TEXT BLOCK →
= = =
I am furious at the reductionist vision of food that passes for mainstream thought in today's world: it's only good inasmuch as it doesn't make you fat.

And as to why French children (or, let's say a higher percentage of French children) are not fat, I can think of a host of reasons that have nothing to do with the wonderful food they eat. How about genetics, more active transportation, a better social safety net (as evidenced by the amazing food provided in the schools) that results in better outcomes related to the social determinants of health?

I fully support better, healthier foods in the schools and on all our plates because such food certainly contributes to making us healthier, though not necessarily lighter.

Here's a picture that I found on the Internet by googling "French food." It's not so different from the kind of food my family eats here in Canada, but I am certainly looking forward to trying a variety of delightful French foods and dishes on my upcoming visit to France!

Saturday, April 4, 2015

I have a tendancy... read weight loss blogs, despite the fact that I feel that intentional weight loss, unlike intentionally seeking to lead a healthier life, is certainly not the right thing for me.
= = =
THE DATA →
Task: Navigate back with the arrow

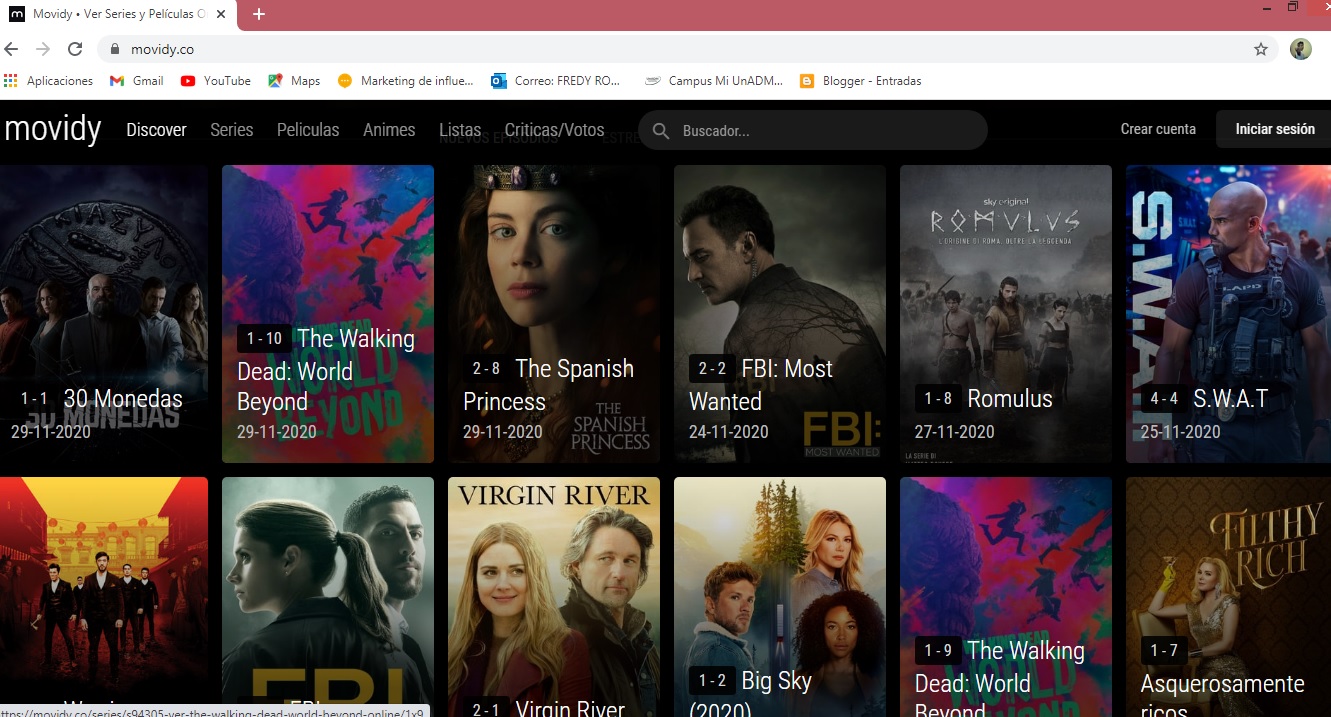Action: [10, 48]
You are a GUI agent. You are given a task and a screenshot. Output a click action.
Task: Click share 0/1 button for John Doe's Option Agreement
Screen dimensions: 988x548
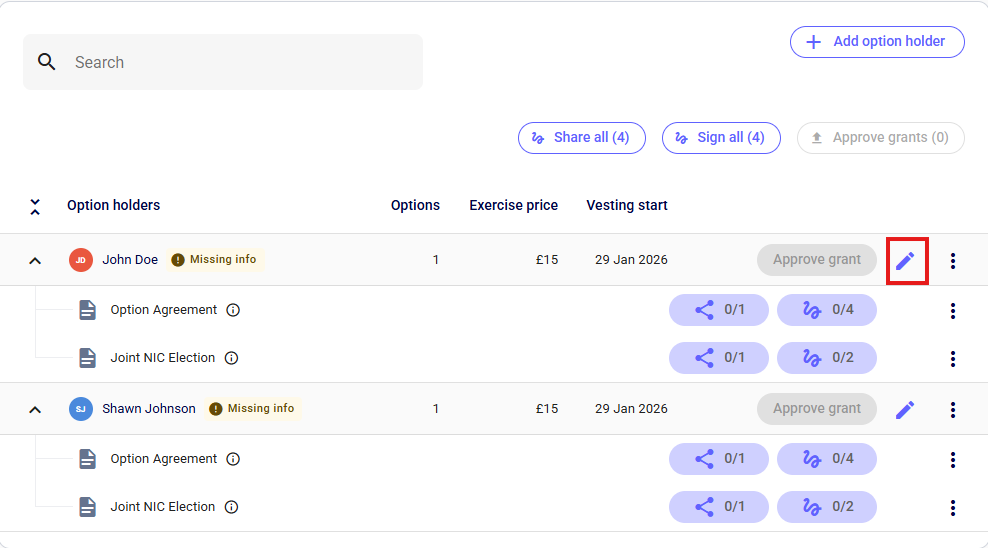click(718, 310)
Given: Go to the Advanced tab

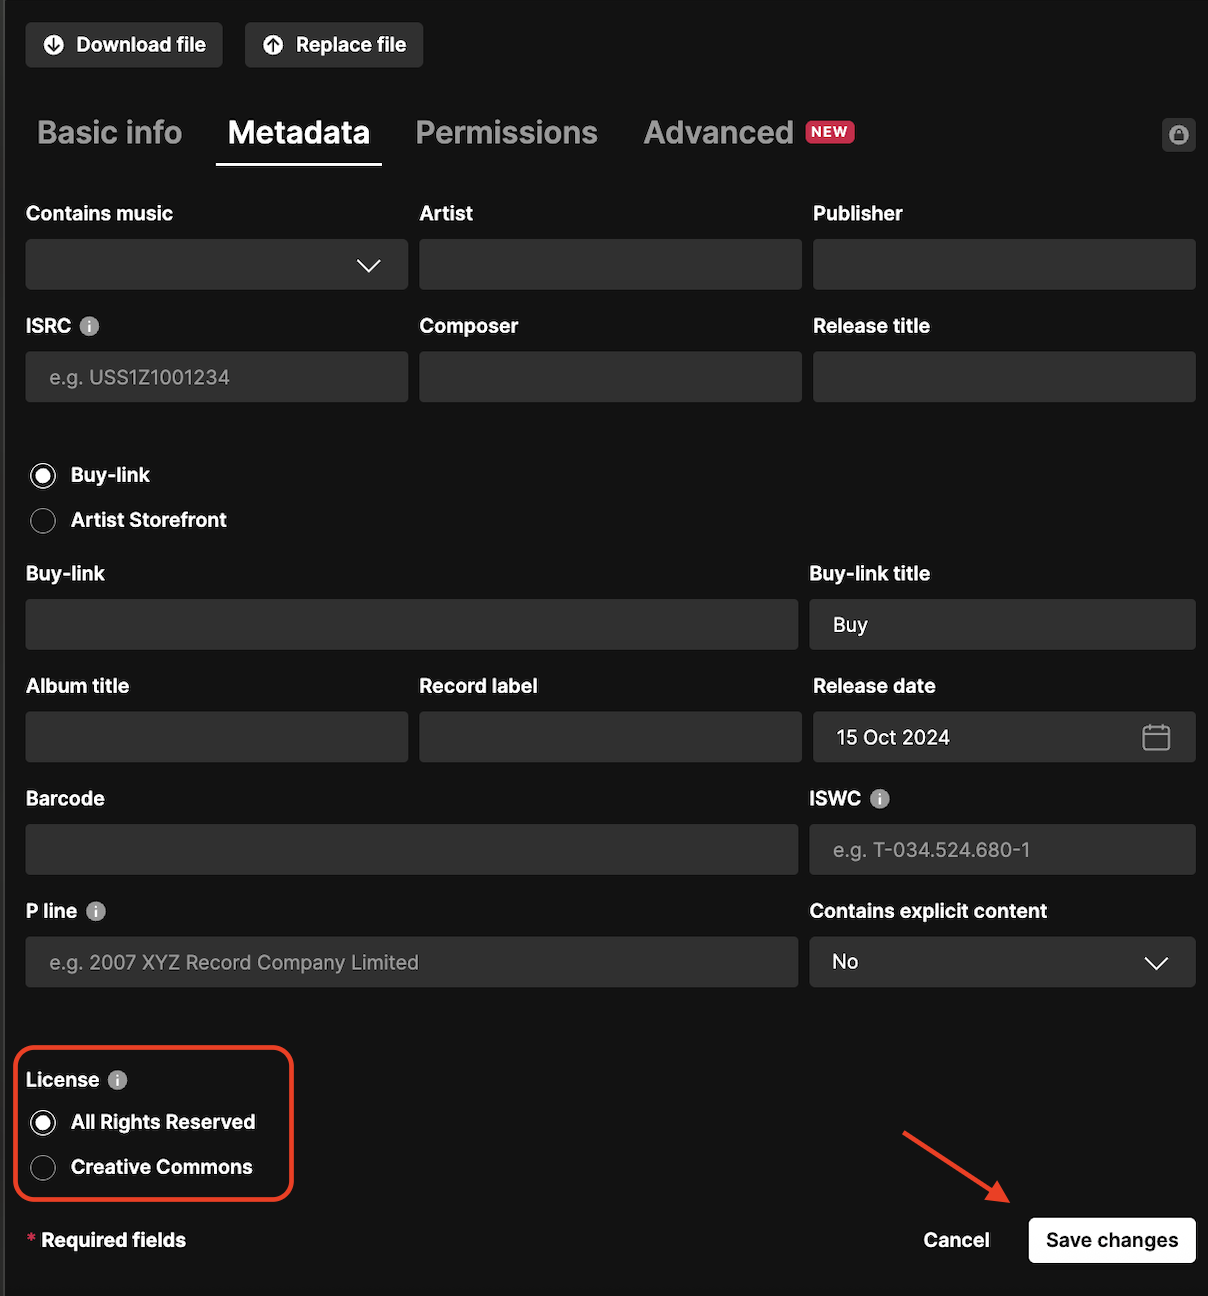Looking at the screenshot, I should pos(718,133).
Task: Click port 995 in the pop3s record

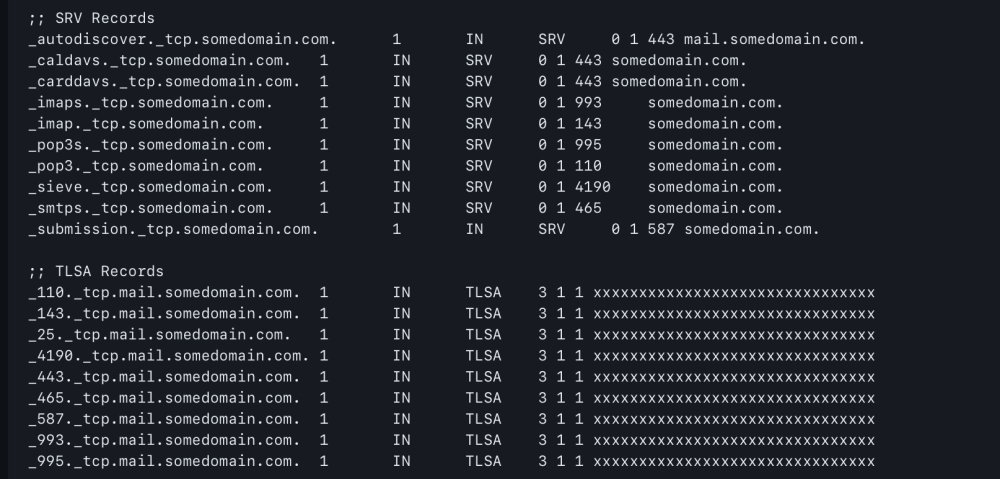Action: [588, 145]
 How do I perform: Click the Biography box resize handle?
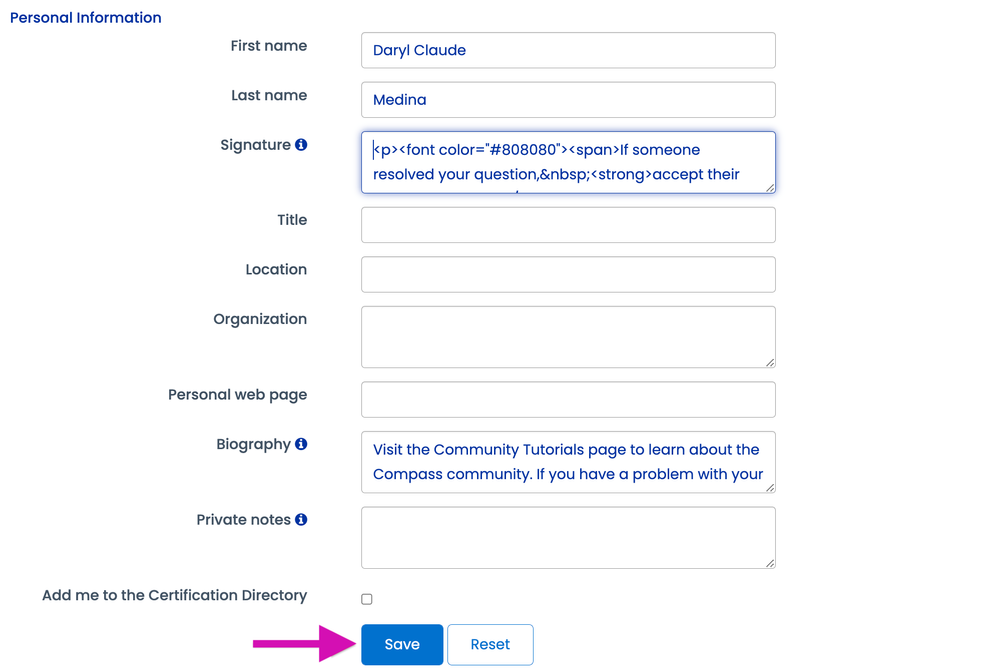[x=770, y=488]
= = =
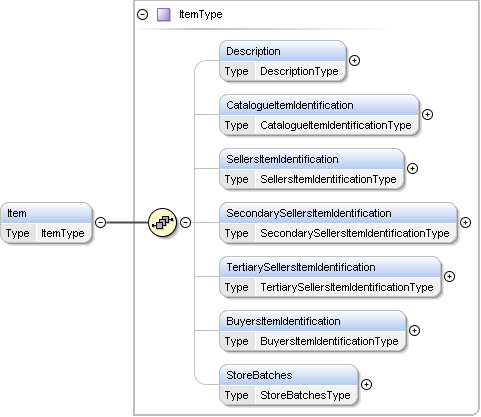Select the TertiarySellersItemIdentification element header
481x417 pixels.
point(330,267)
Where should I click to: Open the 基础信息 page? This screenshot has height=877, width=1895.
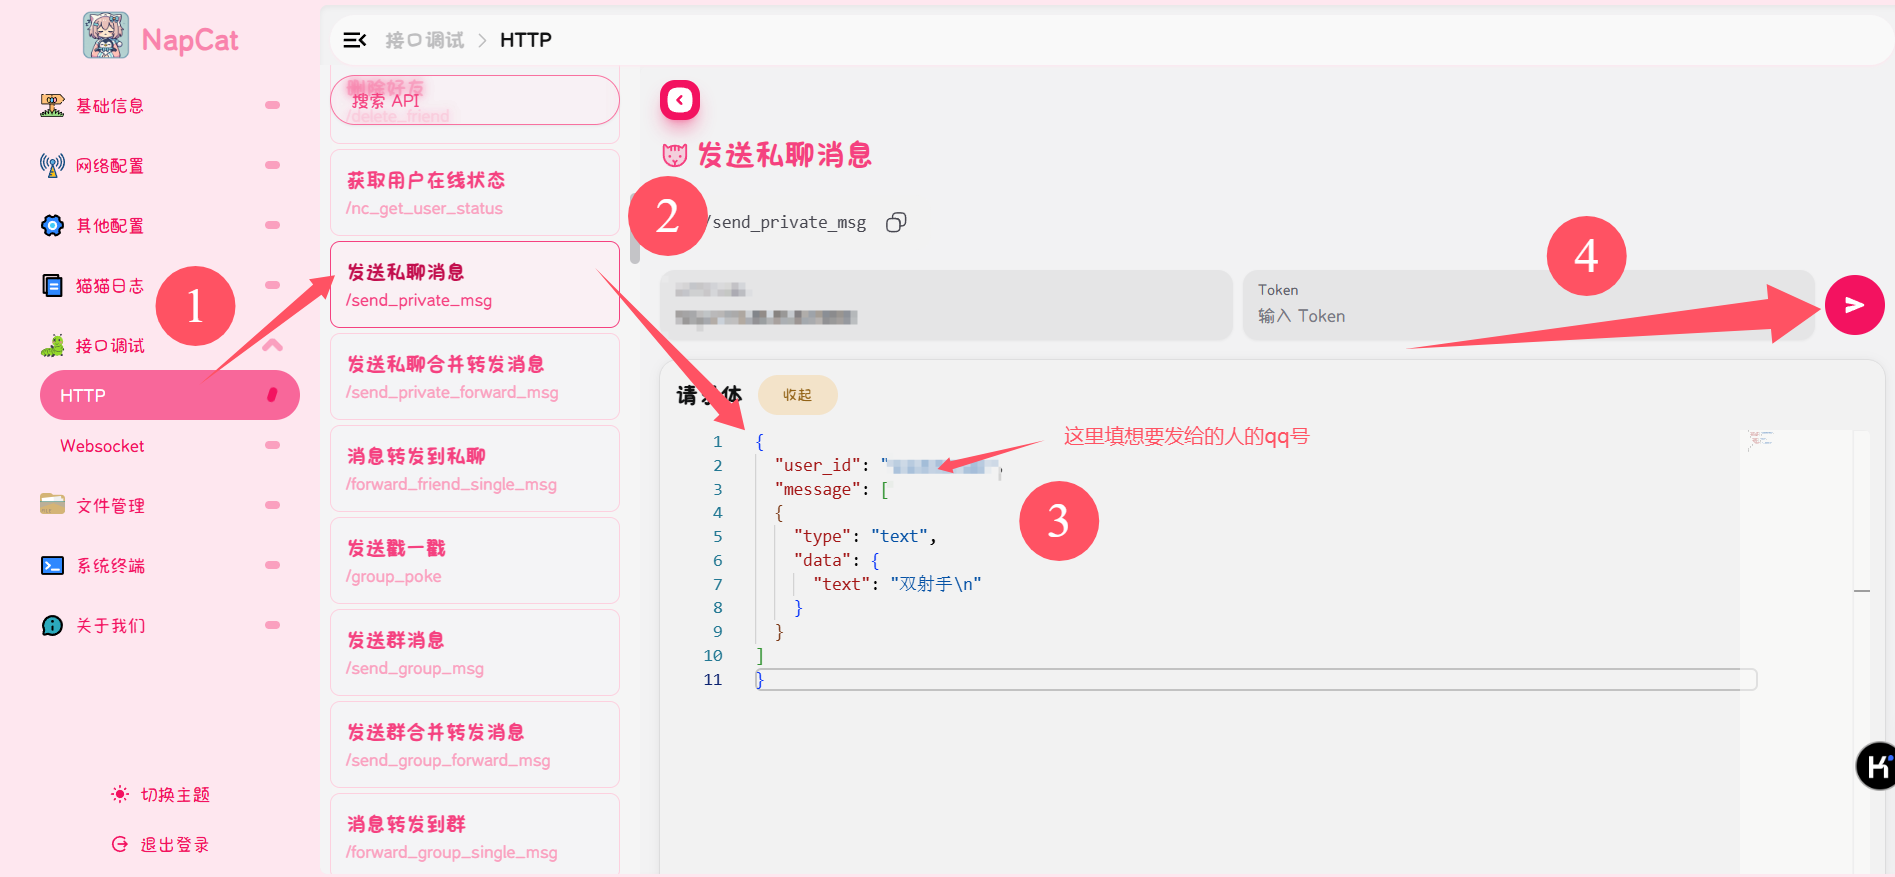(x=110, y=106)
= = =
WHAT THE TASK REQUIRES → In the text above about food and weight, copy out everything from "I fully support" down to "thing for me." word for word.

TASK ANSWER →
I fully support better, healthier foods in the schools and on all our plates because such food certainly contributes to making us healthier, though not necessarily lighter.

Here's a picture that I found on the Internet by googling "French food." It's not so different from the kind of food my family eats here in Canada, but I am certainly looking forward to trying a variety of delightful French foods and dishes on my upcoming visit to France!

Saturday, April 4, 2015

I have a tendancy... read weight loss blogs, despite the fact that I feel that intentional weight loss, unlike intentionally seeking to lead a healthier life, is certainly not the right thing for me.